* _Input records_
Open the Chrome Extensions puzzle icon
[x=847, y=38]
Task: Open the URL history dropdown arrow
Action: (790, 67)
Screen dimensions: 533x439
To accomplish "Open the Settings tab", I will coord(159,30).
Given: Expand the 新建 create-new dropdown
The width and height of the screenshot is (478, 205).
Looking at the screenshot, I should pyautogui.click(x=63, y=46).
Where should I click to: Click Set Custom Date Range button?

---

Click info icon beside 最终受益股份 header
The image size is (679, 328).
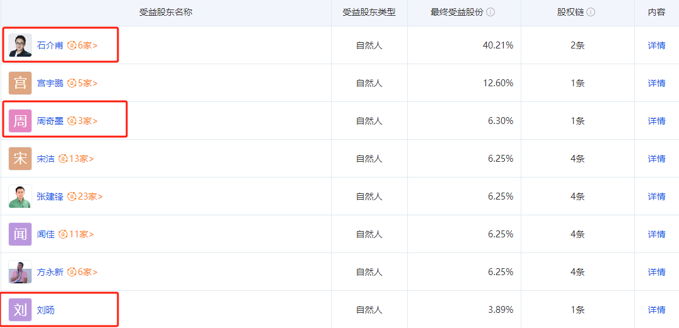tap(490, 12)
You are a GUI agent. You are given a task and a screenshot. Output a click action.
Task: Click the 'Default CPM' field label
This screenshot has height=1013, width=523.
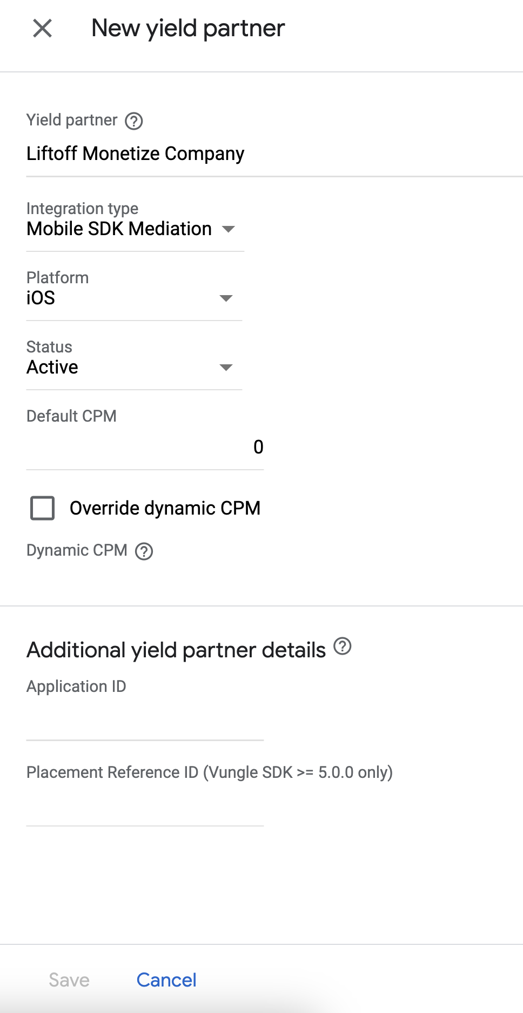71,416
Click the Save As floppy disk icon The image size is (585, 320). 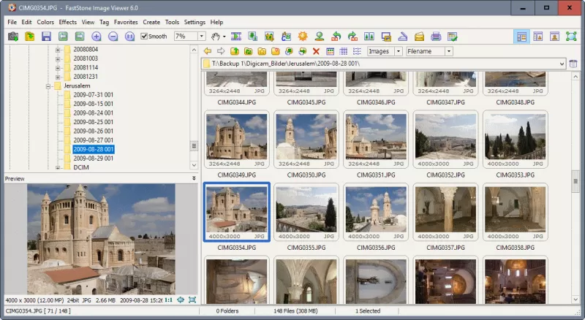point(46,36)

* _Task to complete_
Out of the data above, transcribe exactly and only the lines starting with the line that has "Open the Chrome Extensions puzzle icon" and going on through the line that has "Where should I", both included.

* _Solution for this exercise_
Open the Chrome Extensions puzzle icon
[x=847, y=38]
Task: Open the URL history dropdown arrow
Action: (790, 67)
Screen dimensions: 533x439
To accomplish "Open the Settings tab", I will coord(159,30).
Given: Expand the 新建 create-new dropdown
The width and height of the screenshot is (478, 205).
Looking at the screenshot, I should pyautogui.click(x=63, y=46).
Where should I click to: Click Set Custom Date Range button?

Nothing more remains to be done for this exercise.